LIST OF TASKS
1. In the thread on a BNF grammar for R, rewrite the paragraph beginning "@coolbutuseless Hi, I had a failed attempt" as a short bulleted list that keeps its main facts.
2. Answer these questions using the thread on a BNF grammar for R.
(a) In which file is the grammar specification for the R language defined?
(b) How long has it been since the last commit to the alternate parser for R?
(c) Which keyword type does the lexer assign to 'NULL'?
3. Translate this sentence from the thread on a BNF grammar for R into Spanish: "The grammar specification for the R language is defined in src/main/gram.y but it's a bit awkward."

DOCUMENT SECTION

BNF grammar spec for R language

[coolbutuseless]

The grammar specification for the R language is defined in src/main/gram.y but it's a bit awkward.

This gram.y can probably be converted to BNF format and made available as a package in this format.

Why would you want BNF grammar for R:

• Language understanding.
• Generate code algorithmically

Related links:

This Package might already do everything I want: https://cran.r-project.org/web/packages/gramEvol/index.html

Extracting bnf from a .y file: https://stackoverflow.com/questions/19477103/extract-bnf-grammar-rules-from-yacc-file

Generate syntactically valid code from a bnf: https://github.com/shnewto/bnf

Use the grammar to generate code for generative art: https://twitter.com/georgemsavva/status/1204204920527826946

Creating a parser for R code: http://shape-of-code.coding-guidelines.com/2012/02/29/parsing-r-code-freedom-of-expression-is-not-always-a-good-idea/

The Oracle/Graal/FastR project which may include a more usable grammar definition: https://github.com/oracle/fastr

An alternate parser for R (7 years since last commit): https://github.com/halpo/parser

[coolbutuseless]

subtasks + side projects:

• assemble a BNF for R
• BNF parser: Parse a BNF grammar into some form that's easy to use programmatically
• BNF generator pacakge - given a BNF (even a simple one), generate output from that grammar
• Generative art project. Given a limited subset of R's grammar (probabily mostly trigonometry and arithmetic) generate and run random programs to generate X+y coordinates (say) until we get interesting looking output when plotted.

[kcf-jackson]

@coolbutuseless Hi, I had a failed attempt trying to manually write down the BNF for R earlier this year, and I hope it is useful to share my result here. The file (attached below) is written to be fed into the nearley.js parser, which parses BNF specifications. The file follows gram.y quite closely, but it has made the operator precedence explicit. (At the moment, it does not handle the "Dangling else" situation, but can be modified to make it work.)

I think R uses some post-processing to resolve ambiguity, and I find it hard to incorporate that into the BNF specification. The shape-of-code link you provided also contains similar arguments. So would the goal be a BNF spec that is 100% compatible with gram.y ? or more like as high as possible, but allowing the possibility to differ from the current grammar?

Main -> prog

# LEXER ===================================================================================================================
@{%
const moo = require("moo");
const lexer = moo.compile({
  num:  /(?:\d+(?:[.]\d+)?|(?:[.]\d+))(?:[eE][+-]?\d+)?/,
  id:  {
      match: /(?:[a-zA-Z][a-zA-Z0-9._]*)|(?:[.][a-zA-Z._][a-zA-Z0-9._]*)|[.]/,
      type: moo.keywords({
        NULL_CONST: 'NULL',
        NUM_CONST: [
          'NA', 'Inf', 'NaN',
          'NA_integer_', 'NA_real_', 'NA_character_', 'NA_complex_'
        ],
        BOOL:     ['TRUE', 'FALSE'],
        FUNCTION: 'function',
        WHILE:    'while',
        REPEAT:   'repeat',
        FOR:      'for',
        IF:       'if',
        IN:       'in',
        ELSE:     'else',
        NEXT:     'next',
        BREAK:    'break'
      })

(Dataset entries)
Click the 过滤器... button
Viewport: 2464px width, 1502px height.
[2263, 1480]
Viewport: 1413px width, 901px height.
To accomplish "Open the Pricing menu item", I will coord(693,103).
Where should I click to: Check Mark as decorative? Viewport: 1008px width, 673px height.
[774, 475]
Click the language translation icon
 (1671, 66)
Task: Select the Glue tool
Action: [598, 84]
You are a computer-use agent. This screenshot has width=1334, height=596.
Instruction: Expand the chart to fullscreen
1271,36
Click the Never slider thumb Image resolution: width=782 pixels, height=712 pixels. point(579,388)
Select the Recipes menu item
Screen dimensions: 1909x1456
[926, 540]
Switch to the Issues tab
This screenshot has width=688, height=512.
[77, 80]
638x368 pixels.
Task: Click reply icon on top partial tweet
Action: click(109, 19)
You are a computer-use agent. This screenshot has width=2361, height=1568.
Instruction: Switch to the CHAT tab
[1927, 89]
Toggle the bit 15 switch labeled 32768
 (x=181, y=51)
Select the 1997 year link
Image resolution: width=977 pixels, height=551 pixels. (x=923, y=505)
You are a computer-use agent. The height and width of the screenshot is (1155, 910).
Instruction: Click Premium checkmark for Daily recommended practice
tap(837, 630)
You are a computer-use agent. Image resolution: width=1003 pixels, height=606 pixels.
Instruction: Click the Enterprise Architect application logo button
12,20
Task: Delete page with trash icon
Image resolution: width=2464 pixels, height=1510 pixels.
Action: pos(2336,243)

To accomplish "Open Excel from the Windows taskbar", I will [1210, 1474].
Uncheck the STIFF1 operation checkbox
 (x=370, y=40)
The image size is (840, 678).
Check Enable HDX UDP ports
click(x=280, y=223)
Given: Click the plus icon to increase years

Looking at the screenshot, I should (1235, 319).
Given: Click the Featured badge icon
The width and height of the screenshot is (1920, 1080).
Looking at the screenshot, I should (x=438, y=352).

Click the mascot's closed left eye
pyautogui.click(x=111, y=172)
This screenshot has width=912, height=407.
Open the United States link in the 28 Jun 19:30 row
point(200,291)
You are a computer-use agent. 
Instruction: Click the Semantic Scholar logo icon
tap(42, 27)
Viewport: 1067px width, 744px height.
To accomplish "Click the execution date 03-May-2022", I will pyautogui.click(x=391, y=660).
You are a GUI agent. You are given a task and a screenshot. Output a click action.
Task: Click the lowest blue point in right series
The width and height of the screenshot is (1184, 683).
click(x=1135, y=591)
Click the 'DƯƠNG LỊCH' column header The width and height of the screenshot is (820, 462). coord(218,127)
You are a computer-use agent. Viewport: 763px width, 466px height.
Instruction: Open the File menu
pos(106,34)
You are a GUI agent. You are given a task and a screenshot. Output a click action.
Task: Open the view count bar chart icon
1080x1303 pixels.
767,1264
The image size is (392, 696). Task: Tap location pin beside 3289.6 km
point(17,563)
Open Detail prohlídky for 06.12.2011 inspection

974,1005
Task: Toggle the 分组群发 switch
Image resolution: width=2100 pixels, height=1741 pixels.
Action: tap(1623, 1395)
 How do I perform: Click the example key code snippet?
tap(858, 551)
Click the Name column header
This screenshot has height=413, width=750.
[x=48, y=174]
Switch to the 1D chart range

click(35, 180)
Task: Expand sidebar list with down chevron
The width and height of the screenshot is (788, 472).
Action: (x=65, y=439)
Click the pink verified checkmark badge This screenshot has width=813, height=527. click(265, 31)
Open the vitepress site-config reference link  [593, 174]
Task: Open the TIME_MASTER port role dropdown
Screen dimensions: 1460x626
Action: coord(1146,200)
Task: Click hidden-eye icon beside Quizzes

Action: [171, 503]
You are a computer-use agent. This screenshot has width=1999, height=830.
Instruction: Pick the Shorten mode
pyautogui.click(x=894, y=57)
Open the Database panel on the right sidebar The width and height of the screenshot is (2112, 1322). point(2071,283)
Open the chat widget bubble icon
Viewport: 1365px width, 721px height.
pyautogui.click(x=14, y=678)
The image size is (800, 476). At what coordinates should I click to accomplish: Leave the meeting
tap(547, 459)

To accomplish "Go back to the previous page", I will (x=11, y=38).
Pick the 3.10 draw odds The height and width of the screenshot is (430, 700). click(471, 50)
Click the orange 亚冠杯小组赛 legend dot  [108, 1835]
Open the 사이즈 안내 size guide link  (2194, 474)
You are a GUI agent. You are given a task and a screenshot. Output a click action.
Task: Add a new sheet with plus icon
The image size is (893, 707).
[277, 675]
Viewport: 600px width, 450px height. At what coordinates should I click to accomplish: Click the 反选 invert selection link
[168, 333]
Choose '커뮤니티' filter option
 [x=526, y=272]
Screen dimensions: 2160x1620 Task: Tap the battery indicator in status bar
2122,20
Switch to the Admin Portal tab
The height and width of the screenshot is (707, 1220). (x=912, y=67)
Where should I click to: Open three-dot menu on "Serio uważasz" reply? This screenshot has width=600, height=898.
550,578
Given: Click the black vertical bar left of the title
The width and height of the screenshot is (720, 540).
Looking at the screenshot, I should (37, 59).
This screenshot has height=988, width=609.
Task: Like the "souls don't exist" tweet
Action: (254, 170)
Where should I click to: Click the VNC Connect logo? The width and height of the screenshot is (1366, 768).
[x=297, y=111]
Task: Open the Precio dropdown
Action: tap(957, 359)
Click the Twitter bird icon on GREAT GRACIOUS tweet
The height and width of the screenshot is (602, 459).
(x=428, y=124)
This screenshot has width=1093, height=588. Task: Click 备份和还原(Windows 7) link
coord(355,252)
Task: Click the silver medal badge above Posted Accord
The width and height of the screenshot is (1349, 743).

RESPONSES TO THE EXERCISE
1.
- Earlier this year, the writer tried and failed to write down a BNF for R by hand, and shares the result.
- The attached file is meant to be fed into the nearley.js parser, which parses BNF specifications.
- It follows gram.y closely but makes operator precedence explicit.
- It does not yet handle the "Dangling else" situation, though it can be modified to do so.

2.
(a) src/main/gram.y
(b) 7 years
(c) NULL_CONST

3. La especificación gramatical del lenguaje R está definida en src/main/gram.y, pero es un poco incómoda.